100kW級のバイナリー発電が競う、低価格か高信頼性か発電・蓄電機器(1/4 ページ)

バイナリー発電は100℃前後の低温の熱源から発電できる。蒸気タービンでは利用できない熱源を使えることが特徴だ。低温の熱源は総規模が大きい代わりに、数が多く分散している。ユーザーの事業規模も小さくなるため、小型で安価な製品が必要だ。

» 2013年05月24日 09時00分 公開
[畑陽一郎,スマートジャパン]

 低温の熱源から「蒸気」を作りタービンを回して発電するバイナリー発電*1)。火力発電のように専用の燃料を使わず、熱源から熱を受け取って発電できることが特徴だ。高温の熱源が不要なことも使いやすさにつながる。

*1)バイナリー発電では火力発電や地熱発電のように水蒸気を直接使ってタービンを回すことはしない。水蒸気などの熱をいったん沸点の低い作動流体に移し、作動流体の蒸気を使って発電する。水と作動流体という2種類の媒体を使うので、「binary」と呼ぶ。低温の熱源であっても利用できることが、蒸気タービンと比較したときの利点だ。蒸気タービンでは例えば600℃といった高温の蒸気を使うが、バイナリー発電では100℃以下の水でも利用できる。

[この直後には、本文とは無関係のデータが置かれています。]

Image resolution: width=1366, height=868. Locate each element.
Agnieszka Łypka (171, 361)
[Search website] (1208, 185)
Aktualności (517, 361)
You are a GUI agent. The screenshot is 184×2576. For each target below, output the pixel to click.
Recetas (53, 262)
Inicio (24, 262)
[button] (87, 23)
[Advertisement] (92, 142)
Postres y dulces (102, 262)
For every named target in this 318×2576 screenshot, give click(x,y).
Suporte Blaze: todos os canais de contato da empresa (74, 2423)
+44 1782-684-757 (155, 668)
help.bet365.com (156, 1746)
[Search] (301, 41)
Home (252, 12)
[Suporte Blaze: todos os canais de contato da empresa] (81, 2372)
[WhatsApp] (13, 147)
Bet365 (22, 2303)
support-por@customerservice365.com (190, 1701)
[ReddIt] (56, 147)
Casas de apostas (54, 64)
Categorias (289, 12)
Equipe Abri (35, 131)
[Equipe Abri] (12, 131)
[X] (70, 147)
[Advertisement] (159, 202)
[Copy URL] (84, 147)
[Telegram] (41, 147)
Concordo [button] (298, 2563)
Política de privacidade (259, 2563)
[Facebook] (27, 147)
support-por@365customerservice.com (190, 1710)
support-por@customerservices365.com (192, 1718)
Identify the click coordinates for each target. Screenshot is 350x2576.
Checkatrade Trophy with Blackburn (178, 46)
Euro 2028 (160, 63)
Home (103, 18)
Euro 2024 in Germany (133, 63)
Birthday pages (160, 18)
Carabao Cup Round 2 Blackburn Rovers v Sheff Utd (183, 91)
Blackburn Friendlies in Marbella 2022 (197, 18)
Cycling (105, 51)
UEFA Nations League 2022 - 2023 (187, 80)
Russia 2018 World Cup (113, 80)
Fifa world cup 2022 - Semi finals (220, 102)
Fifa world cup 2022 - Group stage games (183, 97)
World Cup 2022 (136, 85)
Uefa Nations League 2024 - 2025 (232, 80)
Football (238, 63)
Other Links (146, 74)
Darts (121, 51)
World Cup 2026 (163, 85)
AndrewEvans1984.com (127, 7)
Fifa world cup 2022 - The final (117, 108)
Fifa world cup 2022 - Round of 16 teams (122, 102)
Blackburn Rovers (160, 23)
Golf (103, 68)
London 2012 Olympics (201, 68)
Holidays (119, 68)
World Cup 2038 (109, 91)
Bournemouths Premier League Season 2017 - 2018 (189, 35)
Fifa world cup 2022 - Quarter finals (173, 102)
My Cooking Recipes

 大気中に熱を放出している未利用熱源は、低温になればなるほど総量も熱源の数も多くなる。しかしながら低温の熱になるほど利用しにくくなり、例え発電に利用したとしても高温の場合と比べてどうしても効率が落ちてしまう。従って安価で設置コストも低い発電機がなければ、バイナリー発電は大量利用へと進まないだろう。

 東京で開催された「2013NEW環境展(N-EXPO 2013 TOKYO)」(開催期間2013年5月21〜24日)では、このような考え方に沿ったバイナリー発電機が複数展示された。

 コンプレッサーや真空機器のメーカーであるアネスト岩田は実証実験中の製品である小型バイナリー発電装置を見せた(図1)。出力は5.5kW。90℃の温水から発電可能だという。「当社が主に想定している温泉街のユーザーは大電力を得ることよりも、無駄にしていた熱から少ない投資で電力を得ることを重視する。そこで、本体だけで600万円程度の価格帯を狙っている」。熱効率は6%程度と高くないが、導入しやすさを重視した。設置工事と合わせると、約1000万円程度になるという。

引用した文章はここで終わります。